-- Opening Marker --
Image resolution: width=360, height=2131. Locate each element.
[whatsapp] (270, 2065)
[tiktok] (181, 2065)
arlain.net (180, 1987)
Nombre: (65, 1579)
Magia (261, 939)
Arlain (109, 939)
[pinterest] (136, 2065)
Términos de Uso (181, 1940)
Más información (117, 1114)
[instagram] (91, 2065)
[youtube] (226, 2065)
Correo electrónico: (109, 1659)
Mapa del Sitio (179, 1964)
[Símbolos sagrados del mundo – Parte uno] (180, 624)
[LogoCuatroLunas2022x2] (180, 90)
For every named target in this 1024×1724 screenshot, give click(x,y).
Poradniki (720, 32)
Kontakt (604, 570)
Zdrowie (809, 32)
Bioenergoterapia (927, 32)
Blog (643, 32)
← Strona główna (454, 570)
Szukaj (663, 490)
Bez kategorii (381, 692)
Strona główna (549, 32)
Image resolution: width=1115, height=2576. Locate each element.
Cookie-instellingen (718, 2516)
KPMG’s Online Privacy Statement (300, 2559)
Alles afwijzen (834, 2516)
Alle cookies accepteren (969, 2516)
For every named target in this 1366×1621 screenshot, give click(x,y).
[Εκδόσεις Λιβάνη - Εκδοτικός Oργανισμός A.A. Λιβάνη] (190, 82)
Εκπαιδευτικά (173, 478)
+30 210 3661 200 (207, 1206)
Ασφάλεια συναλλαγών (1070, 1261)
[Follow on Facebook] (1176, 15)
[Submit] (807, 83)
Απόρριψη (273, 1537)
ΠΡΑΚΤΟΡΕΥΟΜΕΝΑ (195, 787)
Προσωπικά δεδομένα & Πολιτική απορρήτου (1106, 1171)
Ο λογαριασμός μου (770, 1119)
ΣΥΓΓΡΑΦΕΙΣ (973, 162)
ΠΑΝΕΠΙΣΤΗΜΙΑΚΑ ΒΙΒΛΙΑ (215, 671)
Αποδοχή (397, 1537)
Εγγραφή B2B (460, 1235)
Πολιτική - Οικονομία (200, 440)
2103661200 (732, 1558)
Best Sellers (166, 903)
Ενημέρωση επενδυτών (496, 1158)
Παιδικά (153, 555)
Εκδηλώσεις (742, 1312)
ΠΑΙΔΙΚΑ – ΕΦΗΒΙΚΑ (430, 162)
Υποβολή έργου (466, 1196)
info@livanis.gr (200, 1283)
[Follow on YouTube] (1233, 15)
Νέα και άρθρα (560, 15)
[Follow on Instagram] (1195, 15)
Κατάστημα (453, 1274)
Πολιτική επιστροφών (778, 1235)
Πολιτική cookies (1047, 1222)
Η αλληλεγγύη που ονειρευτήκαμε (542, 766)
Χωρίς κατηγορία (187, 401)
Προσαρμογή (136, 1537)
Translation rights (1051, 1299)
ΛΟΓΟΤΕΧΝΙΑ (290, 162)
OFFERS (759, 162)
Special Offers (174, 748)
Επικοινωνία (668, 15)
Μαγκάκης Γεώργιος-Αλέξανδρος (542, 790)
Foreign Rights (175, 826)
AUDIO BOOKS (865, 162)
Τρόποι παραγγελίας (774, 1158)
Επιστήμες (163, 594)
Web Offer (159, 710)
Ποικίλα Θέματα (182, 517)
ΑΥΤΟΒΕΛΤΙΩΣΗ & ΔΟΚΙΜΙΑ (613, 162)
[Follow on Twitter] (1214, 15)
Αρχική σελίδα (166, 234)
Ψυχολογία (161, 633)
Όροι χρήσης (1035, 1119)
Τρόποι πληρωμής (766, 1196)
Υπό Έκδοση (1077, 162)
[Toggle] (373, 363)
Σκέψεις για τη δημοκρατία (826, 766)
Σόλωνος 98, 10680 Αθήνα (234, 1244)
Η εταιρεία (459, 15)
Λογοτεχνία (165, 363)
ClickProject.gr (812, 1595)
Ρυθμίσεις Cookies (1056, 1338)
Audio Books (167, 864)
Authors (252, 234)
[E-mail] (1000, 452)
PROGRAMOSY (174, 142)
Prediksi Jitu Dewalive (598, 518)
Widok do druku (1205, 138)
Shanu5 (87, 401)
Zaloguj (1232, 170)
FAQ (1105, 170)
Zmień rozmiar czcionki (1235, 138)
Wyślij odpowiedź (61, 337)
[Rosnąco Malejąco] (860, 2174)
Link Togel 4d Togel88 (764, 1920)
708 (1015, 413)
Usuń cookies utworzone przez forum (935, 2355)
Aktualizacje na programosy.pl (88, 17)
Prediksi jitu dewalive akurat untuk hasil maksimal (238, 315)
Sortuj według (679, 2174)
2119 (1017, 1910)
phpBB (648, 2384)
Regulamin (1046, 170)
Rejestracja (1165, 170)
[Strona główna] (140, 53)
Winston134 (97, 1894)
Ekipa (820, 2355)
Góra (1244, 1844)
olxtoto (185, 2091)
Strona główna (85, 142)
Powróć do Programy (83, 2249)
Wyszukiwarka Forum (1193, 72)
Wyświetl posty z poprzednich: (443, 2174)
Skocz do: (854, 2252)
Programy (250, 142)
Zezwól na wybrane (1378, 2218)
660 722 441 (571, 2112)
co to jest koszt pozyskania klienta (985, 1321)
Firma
-- Closing Marker --
▸ **WORK REQUIRED**
The entries above, copied exactly, form the whole answer.

▸ **EXERCISE ANSWER**
Image resolution: width=360, height=2131. Locate each element.
[whatsapp] (270, 2065)
[tiktok] (181, 2065)
arlain.net (180, 1987)
Nombre: (65, 1579)
Magia (261, 939)
Arlain (109, 939)
[pinterest] (136, 2065)
Términos de Uso (181, 1940)
Más información (117, 1114)
[instagram] (91, 2065)
[youtube] (226, 2065)
Correo electrónico: (109, 1659)
Mapa del Sitio (179, 1964)
[Símbolos sagrados del mundo – Parte uno] (180, 624)
[LogoCuatroLunas2022x2] (180, 90)
For every named target in this 1024×1724 screenshot, give click(x,y).
Poradniki (720, 32)
Kontakt (604, 570)
Zdrowie (809, 32)
Bioenergoterapia (927, 32)
Blog (643, 32)
← Strona główna (454, 570)
Szukaj (663, 490)
Bez kategorii (381, 692)
Strona główna (549, 32)
Image resolution: width=1115, height=2576. Locate each element.
Cookie-instellingen (718, 2516)
KPMG’s Online Privacy Statement (300, 2559)
Alles afwijzen (834, 2516)
Alle cookies accepteren (969, 2516)
For every named target in this 1366×1621 screenshot, give click(x,y).
[Εκδόσεις Λιβάνη - Εκδοτικός Oργανισμός A.A. Λιβάνη] (190, 82)
Εκπαιδευτικά (173, 478)
+30 210 3661 200 (207, 1206)
Ασφάλεια συναλλαγών (1070, 1261)
[Follow on Facebook] (1176, 15)
[Submit] (807, 83)
Απόρριψη (273, 1537)
ΠΡΑΚΤΟΡΕΥΟΜΕΝΑ (195, 787)
Προσωπικά δεδομένα & Πολιτική απορρήτου (1106, 1171)
Ο λογαριασμός μου (770, 1119)
ΣΥΓΓΡΑΦΕΙΣ (973, 162)
ΠΑΝΕΠΙΣΤΗΜΙΑΚΑ ΒΙΒΛΙΑ (215, 671)
Αποδοχή (397, 1537)
Εγγραφή B2B (460, 1235)
Πολιτική - Οικονομία (200, 440)
2103661200 (732, 1558)
Best Sellers (166, 903)
Ενημέρωση επενδυτών (496, 1158)
Παιδικά (153, 555)
Εκδηλώσεις (742, 1312)
ΠΑΙΔΙΚΑ – ΕΦΗΒΙΚΑ (430, 162)
Υποβολή έργου (466, 1196)
info@livanis.gr (200, 1283)
[Follow on YouTube] (1233, 15)
Νέα και άρθρα (560, 15)
[Follow on Instagram] (1195, 15)
Κατάστημα (453, 1274)
Πολιτική επιστροφών (778, 1235)
Πολιτική cookies (1047, 1222)
Η αλληλεγγύη που ονειρευτήκαμε (542, 766)
Χωρίς κατηγορία (187, 401)
Προσαρμογή (136, 1537)
Translation rights (1051, 1299)
ΛΟΓΟΤΕΧΝΙΑ (290, 162)
OFFERS (759, 162)
Special Offers (174, 748)
Επικοινωνία (668, 15)
Μαγκάκης Γεώργιος-Αλέξανδρος (542, 790)
Foreign Rights (175, 826)
AUDIO BOOKS (865, 162)
Τρόποι παραγγελίας (774, 1158)
Επιστήμες (163, 594)
Web Offer (159, 710)
Ποικίλα Θέματα (182, 517)
ΑΥΤΟΒΕΛΤΙΩΣΗ & ΔΟΚΙΜΙΑ (613, 162)
[Follow on Twitter] (1214, 15)
Αρχική σελίδα (166, 234)
Ψυχολογία (161, 633)
Όροι χρήσης (1035, 1119)
Τρόποι πληρωμής (766, 1196)
Υπό Έκδοση (1077, 162)
[Toggle] (373, 363)
Σκέψεις για τη δημοκρατία (826, 766)
Σόλωνος 98, 10680 Αθήνα (234, 1244)
Η εταιρεία (459, 15)
Λογοτεχνία (165, 363)
ClickProject.gr (812, 1595)
Ρυθμίσεις Cookies (1056, 1338)
Audio Books (167, 864)
Authors (252, 234)
[E-mail] (1000, 452)
PROGRAMOSY (174, 142)
Prediksi Jitu Dewalive (598, 518)
Widok do druku (1205, 138)
Shanu5 (87, 401)
Zaloguj (1232, 170)
FAQ (1105, 170)
Zmień rozmiar czcionki (1235, 138)
Wyślij odpowiedź (61, 337)
[Rosnąco Malejąco] (860, 2174)
Link Togel 4d Togel88 (764, 1920)
708 (1015, 413)
Usuń cookies utworzone przez forum (935, 2355)
Aktualizacje na programosy.pl (88, 17)
Prediksi jitu dewalive akurat untuk hasil maksimal (238, 315)
Sortuj według (679, 2174)
2119 (1017, 1910)
phpBB (648, 2384)
Regulamin (1046, 170)
Rejestracja (1165, 170)
[Strona główna] (140, 53)
Winston134 (97, 1894)
Ekipa (820, 2355)
Góra (1244, 1844)
olxtoto (185, 2091)
Strona główna (85, 142)
Powróć do Programy (83, 2249)
Wyszukiwarka Forum (1193, 72)
Wyświetl posty z poprzednich: (443, 2174)
Skocz do: (854, 2252)
Programy (250, 142)
Zezwól na wybrane (1378, 2218)
660 722 441 (571, 2112)
co to jest koszt pozyskania klienta (985, 1321)
Firma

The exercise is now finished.